Les réflexions autour de la mobilité électrique se sont multipliées dans les années 2010. Tesla a fait figure de pionnier dans le secteur automobile. Dans le monde aérien, je pense que Solar Impulse a joué un rôle prépondérant avec ses premiers vols réalisés en 2009. Solar Impulse, qui est un avion électrique propulsé à l’énergie solaire, a, selon les retours que nous avons eu, marqué les esprits et montré que l’aviation propre était possible. Le projet a ouvert de nouvelles perspectives!

Vous co-pilotez aujourd’hui H55, une société qui conçoit des systèmes de propulsion électrique pour les avions. Sur quels projets planchent vos équipes?
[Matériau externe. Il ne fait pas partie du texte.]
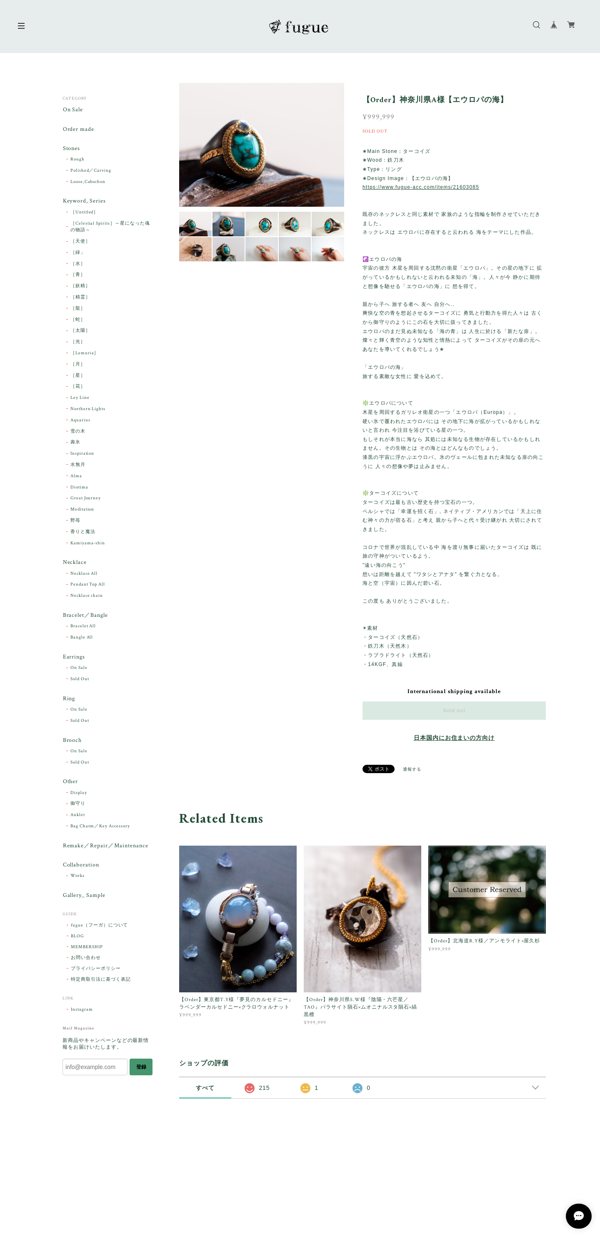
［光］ (77, 343)
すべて (205, 1087)
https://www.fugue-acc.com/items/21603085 (420, 187)
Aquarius (80, 421)
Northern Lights (87, 410)
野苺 (75, 521)
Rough (77, 160)
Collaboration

H55 est dans la continuité directe de Solar Impulse. La start-up s’est lancée en 2017 dans un programme de conception, développement, production et certification de solutions de propulsion électrique pour avions. Nous avons déjà fait voler quatre avions électriques comptabilisant plus de 48’000 km parcourus. Par exemple, le biplace Bristell Energic, propulsé par la technologie de H55, a une endurance de 90 minutes sans utiliser une seule goutte de carburant, certification prévue en 2024!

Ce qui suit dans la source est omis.